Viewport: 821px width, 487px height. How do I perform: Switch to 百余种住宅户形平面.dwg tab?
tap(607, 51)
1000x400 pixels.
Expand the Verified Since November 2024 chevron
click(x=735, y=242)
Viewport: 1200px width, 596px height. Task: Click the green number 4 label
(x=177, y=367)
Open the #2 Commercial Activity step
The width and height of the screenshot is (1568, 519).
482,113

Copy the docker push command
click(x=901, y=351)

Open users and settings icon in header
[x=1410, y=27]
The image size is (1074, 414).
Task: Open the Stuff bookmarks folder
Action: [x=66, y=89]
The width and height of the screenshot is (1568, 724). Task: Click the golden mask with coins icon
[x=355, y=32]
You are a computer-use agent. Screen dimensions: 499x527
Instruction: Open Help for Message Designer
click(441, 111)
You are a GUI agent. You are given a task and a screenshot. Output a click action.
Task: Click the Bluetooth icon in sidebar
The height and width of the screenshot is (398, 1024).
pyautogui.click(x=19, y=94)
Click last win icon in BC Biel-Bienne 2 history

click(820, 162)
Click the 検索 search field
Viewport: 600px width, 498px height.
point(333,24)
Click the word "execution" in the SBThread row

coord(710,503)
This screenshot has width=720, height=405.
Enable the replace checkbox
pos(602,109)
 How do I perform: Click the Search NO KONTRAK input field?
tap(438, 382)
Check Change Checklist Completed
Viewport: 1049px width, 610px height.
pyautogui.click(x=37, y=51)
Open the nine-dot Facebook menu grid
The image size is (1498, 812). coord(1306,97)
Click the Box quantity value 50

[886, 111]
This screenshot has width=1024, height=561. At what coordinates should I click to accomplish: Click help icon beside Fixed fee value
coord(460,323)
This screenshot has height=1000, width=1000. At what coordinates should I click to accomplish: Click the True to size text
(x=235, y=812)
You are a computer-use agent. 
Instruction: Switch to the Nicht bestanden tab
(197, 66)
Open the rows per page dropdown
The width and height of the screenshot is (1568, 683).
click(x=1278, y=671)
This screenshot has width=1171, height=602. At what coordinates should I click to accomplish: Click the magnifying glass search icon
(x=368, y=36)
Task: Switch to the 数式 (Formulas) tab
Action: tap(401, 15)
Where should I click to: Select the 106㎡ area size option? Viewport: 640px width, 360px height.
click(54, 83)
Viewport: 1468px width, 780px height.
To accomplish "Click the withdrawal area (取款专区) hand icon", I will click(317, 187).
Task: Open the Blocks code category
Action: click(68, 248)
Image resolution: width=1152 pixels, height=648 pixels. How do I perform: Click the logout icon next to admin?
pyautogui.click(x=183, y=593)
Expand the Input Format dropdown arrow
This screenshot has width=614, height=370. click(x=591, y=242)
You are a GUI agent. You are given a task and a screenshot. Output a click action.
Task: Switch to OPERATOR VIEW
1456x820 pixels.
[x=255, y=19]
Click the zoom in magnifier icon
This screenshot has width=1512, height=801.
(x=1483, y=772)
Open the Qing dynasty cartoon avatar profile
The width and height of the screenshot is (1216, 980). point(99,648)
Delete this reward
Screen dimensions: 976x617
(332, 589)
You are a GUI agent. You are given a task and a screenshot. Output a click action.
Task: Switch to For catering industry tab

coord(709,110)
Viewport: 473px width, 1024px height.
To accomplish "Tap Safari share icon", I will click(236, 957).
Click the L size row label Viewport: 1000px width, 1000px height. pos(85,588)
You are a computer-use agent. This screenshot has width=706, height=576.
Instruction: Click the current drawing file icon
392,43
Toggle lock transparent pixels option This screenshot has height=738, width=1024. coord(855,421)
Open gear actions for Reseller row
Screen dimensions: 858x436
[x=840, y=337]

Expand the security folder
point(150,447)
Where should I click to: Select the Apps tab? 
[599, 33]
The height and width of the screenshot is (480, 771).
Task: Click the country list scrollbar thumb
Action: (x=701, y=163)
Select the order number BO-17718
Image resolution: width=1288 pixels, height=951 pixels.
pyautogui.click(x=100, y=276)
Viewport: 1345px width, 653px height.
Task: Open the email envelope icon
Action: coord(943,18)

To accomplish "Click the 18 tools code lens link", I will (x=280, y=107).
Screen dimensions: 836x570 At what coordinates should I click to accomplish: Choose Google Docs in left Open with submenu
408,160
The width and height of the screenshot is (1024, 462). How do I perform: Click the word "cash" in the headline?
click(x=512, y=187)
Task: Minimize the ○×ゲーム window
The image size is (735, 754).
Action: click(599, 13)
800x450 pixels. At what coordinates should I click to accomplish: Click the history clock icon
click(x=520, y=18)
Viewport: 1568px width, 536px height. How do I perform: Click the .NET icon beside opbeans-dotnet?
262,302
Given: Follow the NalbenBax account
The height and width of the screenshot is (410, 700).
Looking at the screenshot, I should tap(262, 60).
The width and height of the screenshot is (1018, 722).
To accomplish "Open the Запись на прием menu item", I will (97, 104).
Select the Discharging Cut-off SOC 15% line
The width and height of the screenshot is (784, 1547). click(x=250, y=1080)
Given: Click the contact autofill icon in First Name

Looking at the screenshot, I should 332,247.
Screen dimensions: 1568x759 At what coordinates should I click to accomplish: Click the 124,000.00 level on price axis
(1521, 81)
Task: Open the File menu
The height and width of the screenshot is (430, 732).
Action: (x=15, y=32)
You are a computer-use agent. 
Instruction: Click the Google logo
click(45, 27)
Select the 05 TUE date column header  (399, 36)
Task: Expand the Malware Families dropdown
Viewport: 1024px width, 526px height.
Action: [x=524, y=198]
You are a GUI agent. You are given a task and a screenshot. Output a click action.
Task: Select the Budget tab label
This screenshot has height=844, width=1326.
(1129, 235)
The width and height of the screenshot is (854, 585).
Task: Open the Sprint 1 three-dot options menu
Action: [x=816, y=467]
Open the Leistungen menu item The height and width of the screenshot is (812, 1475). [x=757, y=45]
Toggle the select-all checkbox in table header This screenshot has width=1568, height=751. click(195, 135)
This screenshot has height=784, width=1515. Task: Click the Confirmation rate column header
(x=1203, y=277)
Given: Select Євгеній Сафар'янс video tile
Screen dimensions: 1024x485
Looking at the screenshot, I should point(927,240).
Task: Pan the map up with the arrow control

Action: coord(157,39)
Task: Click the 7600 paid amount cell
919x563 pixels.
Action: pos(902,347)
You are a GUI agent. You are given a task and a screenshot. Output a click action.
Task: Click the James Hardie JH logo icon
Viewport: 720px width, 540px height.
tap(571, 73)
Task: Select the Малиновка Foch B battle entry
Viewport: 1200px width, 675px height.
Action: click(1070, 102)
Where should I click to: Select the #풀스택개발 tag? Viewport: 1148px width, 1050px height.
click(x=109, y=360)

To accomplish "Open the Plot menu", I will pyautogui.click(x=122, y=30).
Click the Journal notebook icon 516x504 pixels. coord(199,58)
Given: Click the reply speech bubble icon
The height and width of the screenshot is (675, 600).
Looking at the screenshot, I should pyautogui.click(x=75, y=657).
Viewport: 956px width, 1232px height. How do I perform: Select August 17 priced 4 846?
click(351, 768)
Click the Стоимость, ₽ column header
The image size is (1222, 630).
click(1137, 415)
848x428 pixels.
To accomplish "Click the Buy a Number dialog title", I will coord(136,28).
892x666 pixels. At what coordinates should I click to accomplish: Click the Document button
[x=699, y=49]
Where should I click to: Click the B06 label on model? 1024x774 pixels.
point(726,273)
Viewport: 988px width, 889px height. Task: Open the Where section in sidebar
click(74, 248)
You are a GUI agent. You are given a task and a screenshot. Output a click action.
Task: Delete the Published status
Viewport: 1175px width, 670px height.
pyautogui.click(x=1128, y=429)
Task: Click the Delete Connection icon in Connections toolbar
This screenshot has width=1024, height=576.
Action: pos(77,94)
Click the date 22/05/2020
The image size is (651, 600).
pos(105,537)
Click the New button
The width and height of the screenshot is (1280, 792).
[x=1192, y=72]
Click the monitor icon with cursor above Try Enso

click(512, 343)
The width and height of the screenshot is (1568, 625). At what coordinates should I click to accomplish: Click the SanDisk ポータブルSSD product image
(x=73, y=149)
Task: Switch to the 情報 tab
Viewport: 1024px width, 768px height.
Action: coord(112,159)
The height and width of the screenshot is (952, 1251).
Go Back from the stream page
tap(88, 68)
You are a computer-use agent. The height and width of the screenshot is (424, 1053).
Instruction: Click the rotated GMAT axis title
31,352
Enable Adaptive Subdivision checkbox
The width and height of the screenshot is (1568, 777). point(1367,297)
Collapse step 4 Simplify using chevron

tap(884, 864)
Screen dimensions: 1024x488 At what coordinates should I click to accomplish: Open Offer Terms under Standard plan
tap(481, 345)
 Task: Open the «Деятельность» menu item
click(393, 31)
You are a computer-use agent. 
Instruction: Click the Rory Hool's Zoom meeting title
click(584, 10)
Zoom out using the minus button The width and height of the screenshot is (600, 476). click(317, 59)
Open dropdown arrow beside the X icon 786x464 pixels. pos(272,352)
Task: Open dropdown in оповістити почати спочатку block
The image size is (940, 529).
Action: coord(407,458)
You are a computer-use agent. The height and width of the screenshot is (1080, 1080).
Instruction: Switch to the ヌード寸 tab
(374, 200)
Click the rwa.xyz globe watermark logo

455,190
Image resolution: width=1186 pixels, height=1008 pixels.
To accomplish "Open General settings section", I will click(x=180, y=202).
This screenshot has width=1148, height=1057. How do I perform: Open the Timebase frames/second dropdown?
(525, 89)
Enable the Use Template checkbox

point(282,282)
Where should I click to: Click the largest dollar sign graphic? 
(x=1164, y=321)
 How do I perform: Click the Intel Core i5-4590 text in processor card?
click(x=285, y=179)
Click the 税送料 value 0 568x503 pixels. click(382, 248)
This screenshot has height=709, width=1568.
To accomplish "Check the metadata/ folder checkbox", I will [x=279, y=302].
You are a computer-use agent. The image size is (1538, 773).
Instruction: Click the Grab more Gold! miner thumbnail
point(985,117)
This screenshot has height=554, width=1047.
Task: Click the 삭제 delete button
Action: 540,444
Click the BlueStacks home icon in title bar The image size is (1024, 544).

● ● ● ● ● ● ●

=== Exercise aim ===
Begin with the line above that has "Given: Select Євгеній Сафар'янс video tile" and continue through the line that has "Click the New button", setting each one down exactly. Stop there.

=== Solution ===
Given: Select Євгеній Сафар'янс video tile
Screen dimensions: 1024x485
Looking at the screenshot, I should point(927,240).
Task: Pan the map up with the arrow control

Action: coord(157,39)
Task: Click the 7600 paid amount cell
919x563 pixels.
Action: pos(902,347)
You are a GUI agent. You are given a task and a screenshot. Output a click action.
Task: Click the James Hardie JH logo icon
Viewport: 720px width, 540px height.
tap(571, 73)
Task: Select the Малиновка Foch B battle entry
Viewport: 1200px width, 675px height.
Action: click(1070, 102)
Where should I click to: Select the #풀스택개발 tag? Viewport: 1148px width, 1050px height.
click(x=109, y=360)

To accomplish "Open the Plot menu", I will pyautogui.click(x=122, y=30).
Click the Journal notebook icon 516x504 pixels. coord(199,58)
Given: Click the reply speech bubble icon
The height and width of the screenshot is (675, 600).
Looking at the screenshot, I should pyautogui.click(x=75, y=657).
Viewport: 956px width, 1232px height. How do I perform: Select August 17 priced 4 846?
click(351, 768)
Click the Стоимость, ₽ column header
The image size is (1222, 630).
click(1137, 415)
848x428 pixels.
To accomplish "Click the Buy a Number dialog title", I will coord(136,28).
892x666 pixels. At what coordinates should I click to accomplish: Click the Document button
[x=699, y=49]
Where should I click to: Click the B06 label on model? 1024x774 pixels.
point(726,273)
Viewport: 988px width, 889px height. Task: Open the Where section in sidebar
click(74, 248)
You are a GUI agent. You are given a task and a screenshot. Output a click action.
Task: Delete the Published status
Viewport: 1175px width, 670px height.
pyautogui.click(x=1128, y=429)
Task: Click the Delete Connection icon in Connections toolbar
This screenshot has width=1024, height=576.
Action: pos(77,94)
Click the date 22/05/2020
The image size is (651, 600).
pos(105,537)
Click the New button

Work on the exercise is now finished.